## PROBLEM STATEMENT
Print each record below word for word.

[THE RECORDS — start]

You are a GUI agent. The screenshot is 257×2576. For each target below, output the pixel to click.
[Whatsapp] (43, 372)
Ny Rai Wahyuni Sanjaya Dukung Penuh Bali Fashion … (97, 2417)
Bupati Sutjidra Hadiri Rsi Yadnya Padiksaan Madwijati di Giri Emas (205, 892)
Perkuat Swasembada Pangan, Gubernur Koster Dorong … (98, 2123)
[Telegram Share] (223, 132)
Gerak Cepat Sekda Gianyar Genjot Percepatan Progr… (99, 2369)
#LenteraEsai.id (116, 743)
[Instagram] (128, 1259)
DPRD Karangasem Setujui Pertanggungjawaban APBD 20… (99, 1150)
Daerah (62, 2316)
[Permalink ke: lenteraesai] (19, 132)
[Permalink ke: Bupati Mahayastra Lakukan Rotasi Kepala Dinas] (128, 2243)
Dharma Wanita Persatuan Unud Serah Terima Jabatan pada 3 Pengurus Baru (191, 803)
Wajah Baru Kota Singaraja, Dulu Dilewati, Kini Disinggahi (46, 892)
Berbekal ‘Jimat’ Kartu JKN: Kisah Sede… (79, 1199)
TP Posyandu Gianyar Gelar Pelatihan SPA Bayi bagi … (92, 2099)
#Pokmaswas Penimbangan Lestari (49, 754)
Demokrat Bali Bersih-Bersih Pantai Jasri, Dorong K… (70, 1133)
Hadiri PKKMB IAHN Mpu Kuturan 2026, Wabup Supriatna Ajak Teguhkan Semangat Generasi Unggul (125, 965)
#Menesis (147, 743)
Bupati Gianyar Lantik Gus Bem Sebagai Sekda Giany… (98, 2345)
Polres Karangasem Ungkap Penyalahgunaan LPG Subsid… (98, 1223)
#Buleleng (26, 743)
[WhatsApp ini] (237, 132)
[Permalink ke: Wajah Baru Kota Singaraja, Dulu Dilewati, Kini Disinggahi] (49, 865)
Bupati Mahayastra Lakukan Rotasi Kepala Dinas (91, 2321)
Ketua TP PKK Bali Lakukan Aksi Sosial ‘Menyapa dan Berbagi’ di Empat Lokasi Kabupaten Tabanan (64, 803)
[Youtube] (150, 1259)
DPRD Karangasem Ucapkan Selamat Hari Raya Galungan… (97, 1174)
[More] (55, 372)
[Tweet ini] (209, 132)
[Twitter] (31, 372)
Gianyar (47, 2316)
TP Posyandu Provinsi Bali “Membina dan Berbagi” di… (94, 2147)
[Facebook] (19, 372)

[THE RECORDS — finish]

## TASK SOLUTION
You are a GUI agent. The screenshot is 257×2576. For each target below, output the pixel to click.
[Whatsapp] (43, 372)
Ny Rai Wahyuni Sanjaya Dukung Penuh Bali Fashion … (97, 2417)
Bupati Sutjidra Hadiri Rsi Yadnya Padiksaan Madwijati di Giri Emas (205, 892)
Perkuat Swasembada Pangan, Gubernur Koster Dorong … (98, 2123)
[Telegram Share] (223, 132)
Gerak Cepat Sekda Gianyar Genjot Percepatan Progr… (99, 2369)
#LenteraEsai.id (116, 743)
[Instagram] (128, 1259)
DPRD Karangasem Setujui Pertanggungjawaban APBD 20… (99, 1150)
Daerah (62, 2316)
[Permalink ke: lenteraesai] (19, 132)
[Permalink ke: Bupati Mahayastra Lakukan Rotasi Kepala Dinas] (128, 2243)
Dharma Wanita Persatuan Unud Serah Terima Jabatan pada 3 Pengurus Baru (191, 803)
Wajah Baru Kota Singaraja, Dulu Dilewati, Kini Disinggahi (46, 892)
Berbekal ‘Jimat’ Kartu JKN: Kisah Sede… (79, 1199)
TP Posyandu Gianyar Gelar Pelatihan SPA Bayi bagi … (92, 2099)
#Pokmaswas Penimbangan Lestari (49, 754)
Demokrat Bali Bersih-Bersih Pantai Jasri, Dorong K… (70, 1133)
Hadiri PKKMB IAHN Mpu Kuturan 2026, Wabup Supriatna Ajak Teguhkan Semangat Generasi Unggul (125, 965)
#Menesis (147, 743)
Bupati Gianyar Lantik Gus Bem Sebagai Sekda Giany… (98, 2345)
Polres Karangasem Ungkap Penyalahgunaan LPG Subsid… (98, 1223)
#Buleleng (26, 743)
[WhatsApp ini] (237, 132)
[Permalink ke: Wajah Baru Kota Singaraja, Dulu Dilewati, Kini Disinggahi] (49, 865)
Bupati Mahayastra Lakukan Rotasi Kepala Dinas (91, 2321)
Ketua TP PKK Bali Lakukan Aksi Sosial ‘Menyapa dan Berbagi’ di Empat Lokasi Kabupaten Tabanan (64, 803)
[Youtube] (150, 1259)
DPRD Karangasem Ucapkan Selamat Hari Raya Galungan… (97, 1174)
[More] (55, 372)
[Tweet ini] (209, 132)
[Twitter] (31, 372)
Gianyar (47, 2316)
TP Posyandu Provinsi Bali “Membina dan Berbagi” di… (94, 2147)
[Facebook] (19, 372)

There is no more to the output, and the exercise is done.